When was the last time you tried something new — making an omelet, writing a screenplay, drawing your dog?
Were the results really awful?
What did you do next?
I bet some of you wailed in (premature) despair: “I suck! I am the world’s worst cook/screenwriter/artist!” And possibly swore that was the last time you would road-test that particular patch of hell.
But I think there’s tremendous inherent value in doing something very poorly. Because, unless you’re an absolute genius (ooooh, lucky you!) you will not be amazing at pretty much anything new right out of the gate.
So, being lousy at something doesn’t mean you’re always going to be lousy. It means you’re a beginner. If you don’t indulge in the ego massage of frustration, (says the chick who once threw her fencing helmet across the salle), you’re bound to start getting better if you keep at it.
Babies fall down a lot when they start walking. It’s a new skill.
They don’t form complete lucid sentences when they begin speaking, nor do we expect them to. It’s a new skill.
When I took up fencing in my early 30s, when I moved to New York and didn’t have a job and didn’t know anyone beyond my fiance, I was pretty lousy at it for a while. Being a driven, stubborn perfectionist, (in New York, the equivalent of having a pulse), I did not take kindly to being shitty at something.
I hadn’t sucked at anything in ages.
One night, worn out and sore and deeply frustrated by my lack of progress, I went and wept in a stairwell. I never cry. I didn’t come back to class for about a month. Then, to my coach’s surprise, I did. A two-time Olympian, he knows how hard it is to get good at fencing. To get really good at anything.
I needed to get comfortable with “failure”, to dredge up the necessary humility to learn something new, and do it poorly for a while until I improved. Or gave up.
But I very rarely give up. For the next four years, I was a nationally ranked saber fencer, knocked out at nationals each year just before the final eight.

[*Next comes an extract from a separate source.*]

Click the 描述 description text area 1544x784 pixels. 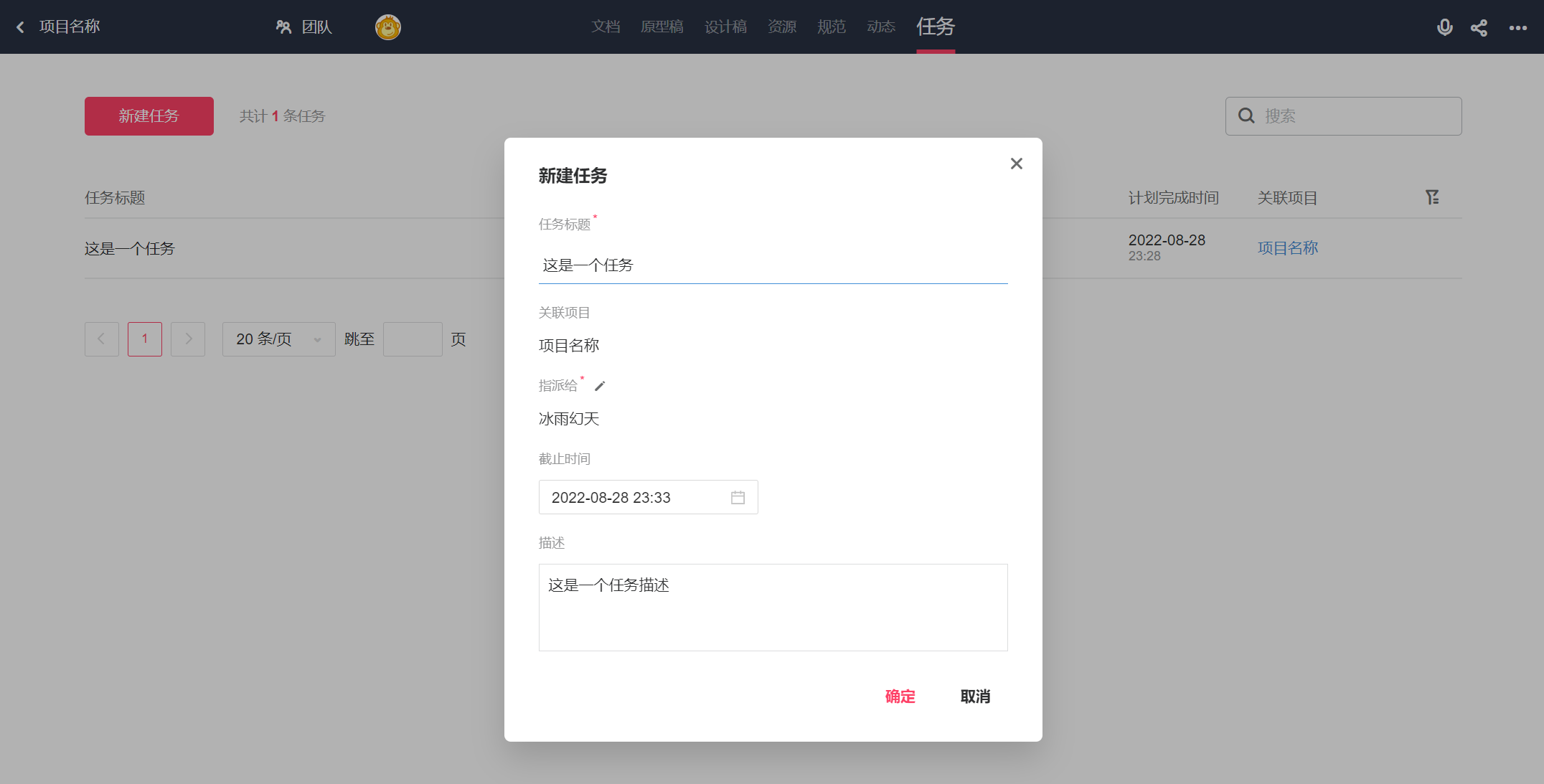point(773,608)
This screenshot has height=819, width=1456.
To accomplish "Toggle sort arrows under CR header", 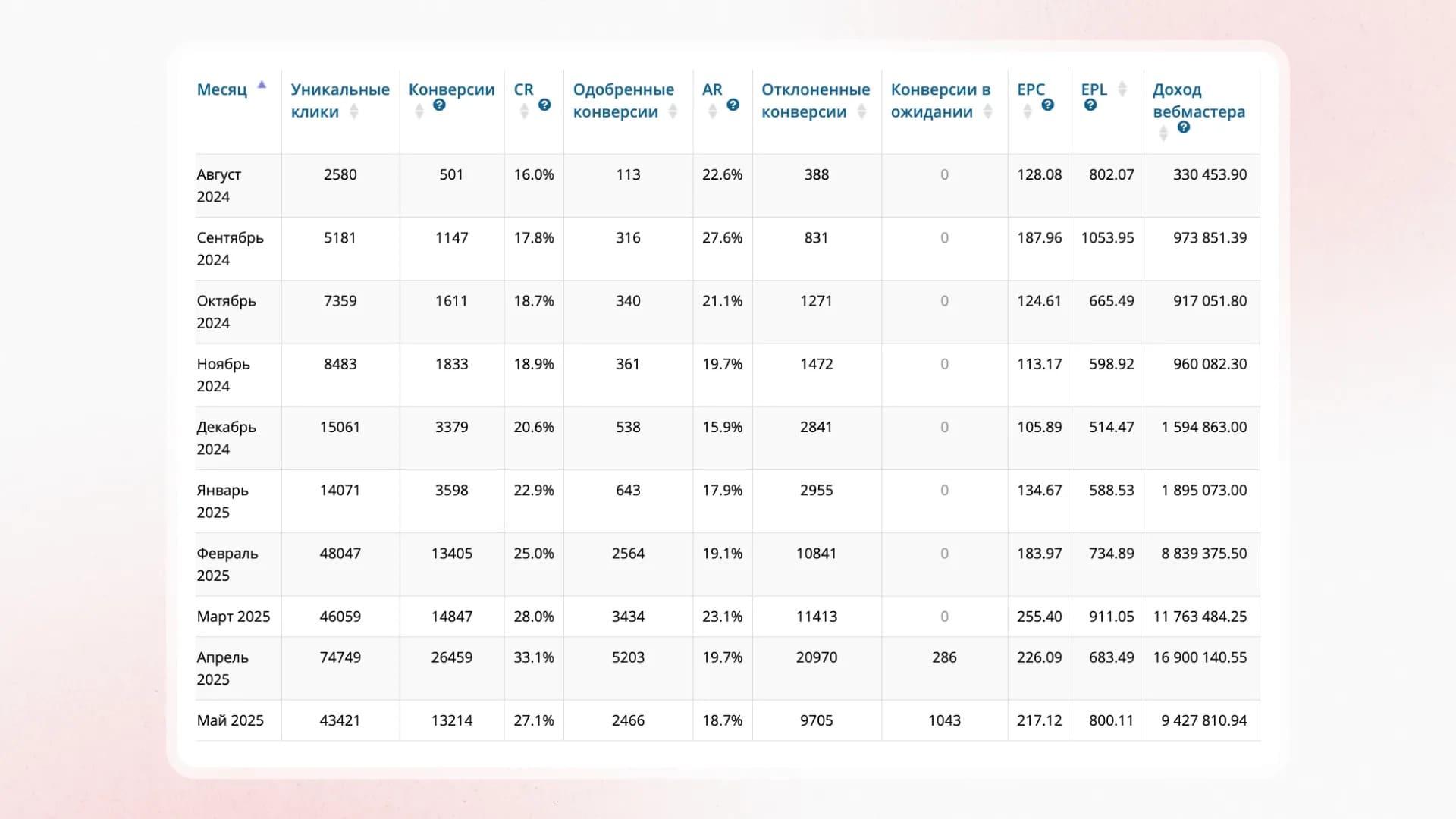I will pyautogui.click(x=524, y=112).
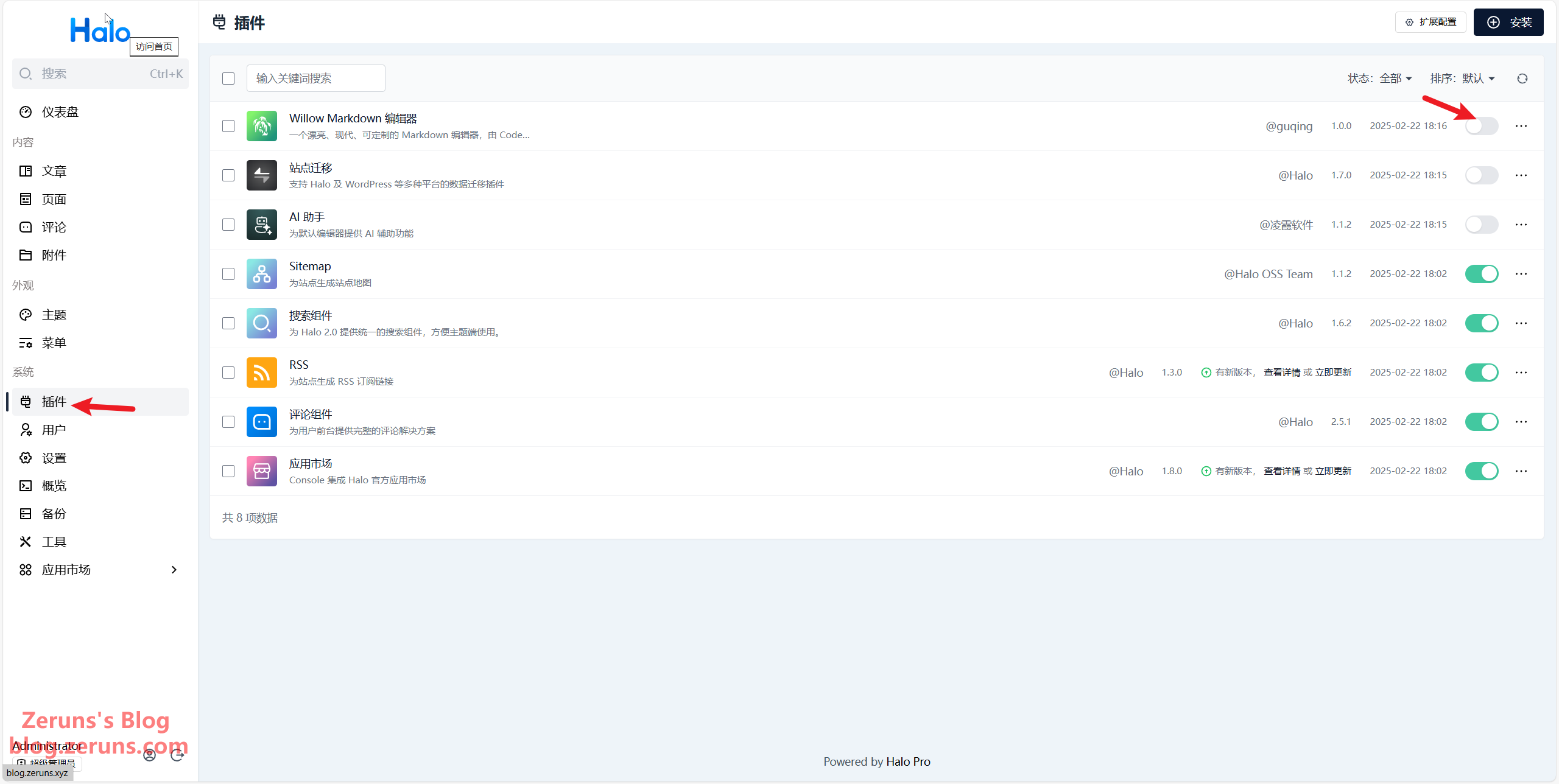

I learned a great deal about myself in those years, most of it about mental blocks and anger and what a toxic waste of time it is to beat yourself up for being lousy at something.
This past weekend, I suggested to my husband, an avid golfer, we go to the driving range. He couldn’t believe his ears. My standard line is that I hate golf.
I haven’t learned a new skill in far too long, so I had him teach me as we ploughed through a large bucket of balls.
Some of my swings were so shockingly bad that I didn’t even get near the ball. I’m a highly athletic person, still, with terrific hand-eye coordination. So I cursed and sulked a bit.
Then I took a long deep breath and reminded myself that I had deliberately chosen the exercise of doing something completely new and unfamiliar.
In my work life, as a full-time freelance writer, I’m expected to be excellent all the damn time. I need the relief of being awful. To try new stuff out in privacy. To see if I can still learn, and how I’ll handle the frustrations that come with that process.
So, when I whacked that ball soaring into the air, landing a satisfying 150 yards away, I was ecstatic. Then I did it again. And again.
I was wildly inconsistent.
That’s what it means to be a beginner, a learner.
In an era of rushrushrushrushallthetime! we often don’t allow ourselves, (or our sweeties or our kids), the luxury of failure and experimentation. Of being a beginner.
High school students feel tremendous pressure to get good grades to get into the right college, where they feel tremendous pressure to choose only the classes they know will get them the high grades to get them into the right grad or professional program and into the right job and…On it goes.
We’re squeaking our lives away in a hamster wheel of perfection.
When was the last time you savored being lousy at something you’re simply new at?
Are you still willing to be a bumbling beginner?